Defendant cites and relies upon Fenner v. Tucker, 213 N.C. 419, 196 S.E. 357, to support the position taken by him in this particular respect, but he apparently overlooks the fact that the contract sued upon in the Fenner case antedated the repeal of the statute. This distinction is clearly pointed out in the Fenner case and again in Cody v. Hovey, 216 N.C. 391, 5 S.E. 2d 165.

It will be noted that the defendant makes no averment of any gambling or stock market transactions between himself and plaintiffs’ testator after December, 1929, nor does he make the assertion that the note upon which this suit is based is a renewal of any prior note. He does, however, admit the execution and delivery of the very contract upon which this suit is prosecuted, which contract postdates Chapter 236, Public Laws of 1931. Hence, plaintiffs’ suit is completely relieved of the burden formerly imposed under C.S. 2146.

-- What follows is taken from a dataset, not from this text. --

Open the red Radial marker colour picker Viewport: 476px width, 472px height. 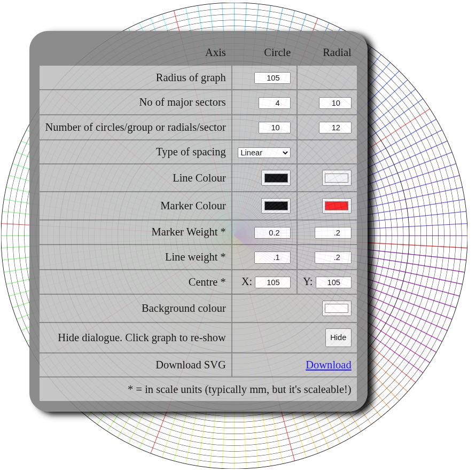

The language “as per our agreement” appearing in the note is merely “a statement of the transaction which gives rise to the instrument” and in nowise affects the validity of the note. G.S. 25-9.

It is clear from the prevailing principles of law applicable to the facts here presented that the pleadings and plaintiffs’ evidence make out a prima facie ease sufficient to repel defendant’s demurrer to the evidence and withstand his motion for judgment as of nonsuit.

*114Tbe judgment of tbe court below is

Reversed.

Devih, C. J., took no part in tbe consideration or decision of this case.